Saya asal Aceh. Ikut merasakan bagaimana jika ada pertentangan ide, gagasan, sesama orang Aceh. Padahal penduduk Aceh bisa digolongkan homogen. Tidak majemuk seperti Jawa. Namun bisa terjadi konflik. Ini bukti bahwa pemikiran atau ide setiap orang itu berbeda. Perbedaan itu manusiawi. Kodratnya memang demikian. Artinya, tidak akan bisa memaksakan kesamaan ide. Akan tetapi bisa menyamakan persepsi.
Konfik vertikal antara Gerakan Aceh Merdeka (GAM) dengan Pemerintah Pusat di Jakarta tahun 1976, merupakan contoh nyata di negeri ini, bahwa tidak gampang menyamakan persepsi ideologi. Jangankan negara yang ruang lingkupya besar, yang 'kecil' saja seperti di Aceh, tidak mudah. Konflik di Aceh banyak menuai kontroversial.
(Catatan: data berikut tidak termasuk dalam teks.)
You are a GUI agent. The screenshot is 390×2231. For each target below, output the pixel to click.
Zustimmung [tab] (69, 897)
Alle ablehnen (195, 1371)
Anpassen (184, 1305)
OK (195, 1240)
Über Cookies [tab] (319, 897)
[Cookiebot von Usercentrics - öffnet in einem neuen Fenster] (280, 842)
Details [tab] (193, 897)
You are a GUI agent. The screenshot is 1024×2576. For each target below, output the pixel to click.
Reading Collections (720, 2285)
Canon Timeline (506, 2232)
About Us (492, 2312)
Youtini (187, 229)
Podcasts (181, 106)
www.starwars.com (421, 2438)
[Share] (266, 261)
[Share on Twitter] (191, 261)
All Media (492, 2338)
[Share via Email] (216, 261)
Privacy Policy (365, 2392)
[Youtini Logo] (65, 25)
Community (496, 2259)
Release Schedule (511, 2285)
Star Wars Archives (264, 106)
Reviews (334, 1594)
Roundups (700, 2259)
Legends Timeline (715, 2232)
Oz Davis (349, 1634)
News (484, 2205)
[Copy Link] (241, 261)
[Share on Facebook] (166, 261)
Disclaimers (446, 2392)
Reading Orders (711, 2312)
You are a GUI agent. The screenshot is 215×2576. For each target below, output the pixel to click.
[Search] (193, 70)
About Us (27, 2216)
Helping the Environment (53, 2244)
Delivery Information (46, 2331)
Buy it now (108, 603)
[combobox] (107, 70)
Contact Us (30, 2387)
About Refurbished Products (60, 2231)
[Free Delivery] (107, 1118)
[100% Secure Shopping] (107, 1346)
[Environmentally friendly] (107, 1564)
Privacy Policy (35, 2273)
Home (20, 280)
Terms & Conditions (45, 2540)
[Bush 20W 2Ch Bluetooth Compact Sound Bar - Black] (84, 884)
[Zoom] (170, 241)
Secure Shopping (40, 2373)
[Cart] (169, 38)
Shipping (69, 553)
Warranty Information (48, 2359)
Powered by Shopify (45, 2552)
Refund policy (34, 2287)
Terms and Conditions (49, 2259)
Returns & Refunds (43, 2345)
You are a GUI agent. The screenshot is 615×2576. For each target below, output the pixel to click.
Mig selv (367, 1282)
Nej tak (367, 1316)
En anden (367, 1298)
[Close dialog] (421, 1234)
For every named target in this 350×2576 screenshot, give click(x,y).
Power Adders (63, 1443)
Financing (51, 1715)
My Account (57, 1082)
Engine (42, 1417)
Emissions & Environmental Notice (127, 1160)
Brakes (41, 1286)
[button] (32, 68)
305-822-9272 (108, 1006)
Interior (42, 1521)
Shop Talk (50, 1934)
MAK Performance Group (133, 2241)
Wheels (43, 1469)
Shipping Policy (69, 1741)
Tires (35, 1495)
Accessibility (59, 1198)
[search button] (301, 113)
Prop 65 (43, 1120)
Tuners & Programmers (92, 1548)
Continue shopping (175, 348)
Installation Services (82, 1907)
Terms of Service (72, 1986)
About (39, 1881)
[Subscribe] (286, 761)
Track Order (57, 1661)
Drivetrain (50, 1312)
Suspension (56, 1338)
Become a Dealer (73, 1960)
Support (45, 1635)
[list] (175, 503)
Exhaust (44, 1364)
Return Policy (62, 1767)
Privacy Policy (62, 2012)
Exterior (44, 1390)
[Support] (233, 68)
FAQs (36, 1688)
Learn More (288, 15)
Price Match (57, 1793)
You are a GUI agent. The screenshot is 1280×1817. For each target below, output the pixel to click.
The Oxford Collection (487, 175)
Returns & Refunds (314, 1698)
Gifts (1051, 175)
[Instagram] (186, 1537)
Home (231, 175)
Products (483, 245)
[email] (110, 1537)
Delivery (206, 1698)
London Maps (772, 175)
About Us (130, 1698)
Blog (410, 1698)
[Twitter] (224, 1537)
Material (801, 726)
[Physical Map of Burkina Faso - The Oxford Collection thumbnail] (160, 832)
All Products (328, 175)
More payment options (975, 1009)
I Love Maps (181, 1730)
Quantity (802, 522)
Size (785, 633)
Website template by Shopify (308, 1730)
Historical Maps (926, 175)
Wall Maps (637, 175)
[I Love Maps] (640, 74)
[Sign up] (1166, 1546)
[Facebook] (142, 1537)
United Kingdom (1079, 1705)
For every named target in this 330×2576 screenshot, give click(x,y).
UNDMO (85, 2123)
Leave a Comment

Menurut Kurnia Jayanti (2018) dalam sebuah jurnal berjudul Konflik Vertikal Antara GAM di Aceh dengan Pemerintah Pusat di Jakarta Tahun 1976-2005, disebabkan karena ketidak-adilan, ketidak-sesuaian antara kenyataan dan harapan di berbagai bidang khususnya pembangunan. Ini berdampak  pada kemiskinan, kebodohan dan tingkat tingkat keselamatan masyarakat yang rendah.
Konflik ini muncul sejak tahun 1976 yang dipelopori oleh Muhammad Hasan Tiro. GAM lahir sebagai jawaban atas kebijakan pemerintah pusat yang sentralistik (Tabloid Suara Islam, Ed. 53, 2008). Walaupun secara umum disebut sebagai ketidak-adilan sebagai pemicu konflik, namun isyu yang berkembang dalam dunia partai politik adalah disebabkan karena 'perbedaan ideologi' antara Aceh dan Jakarta.
Dari 4 contoh-contoh di atas, apa yang terjadi di Romawi, Itali, Uni Soviet serta adanya konflik GAM di Aceh, merupakan realita yang kita tidak bisa menolak, bahwa ideology itu tidak absolut. Ideologi selalu menimbulkan pro dan kontra. Kontroversi ini muncul karena adanya ketidak-puasan, ketidak-adilan, iri, cemburu atau keserakahan dengan latar belakang politik.
Berbagai latar belakang ini kemudian dibungkus dalam bentuk 'partai'. Partailah yang mengusulkan ketidak-sepakatannya dengan kebijakan sebagaimana yang dianut oleh ideologi yang sedang ada. Partai inilah yang kemudian mengusung 'idelogi' lainnya. Termasuk RUU HIP ini.
Saya tidak banyak paham tentang politik. Akan tetapi naluri manusia tidak berubah dari dulu hingga sekarang: serakah, memaksakan kehendak dan ingin berkuasa. Sifat yang demikian ini diperhalus di zaman modern ini. Lahirlah undang-undang, rancangan undang-undang dan sejenisnya.Â
Pada dasarnya proses ini juga disebut 'ideology within ideology'. Mengubah ideology secara langsung butuh procedural tidak gampang. Itu bahasa 'sastra' politik.
Adanya RUU HIP dikuatirkan akan membuahkan perubahan pada ideology yang ada sekarang, yakni Pancasila, bagi sementara orang mengkuatirkan. Bagi orang lain hal ini soal biasa. Bagi masyarakat luas lebih-lebih lagi, tidak ada bedanya.
Intinya, adanya perdebatan idologi di level 'atas' (Baca: Parlemen) dalam sebuat negara adalah fenomena yang normal. Selalu ada perdebatan, pro dan kontra dari setiap kebijakan yang ada. ideology, sama seperti jalan pikiran manusia itu sendiri. Tidak bisa statis. Akan bisa dan selalu berubah sesuai kehendak manusia. Sayangnya bentuknya abstrak.Â
Karena itu, adanya polemik terkait Pancasila, Trisila dan Ekasila, agar bisa bertahan dengan pemahaman ideology yang sama, harus dicari system, bagaimana menyamakan persepsi, tapi tidak memaksa atau cenderung memaksakan.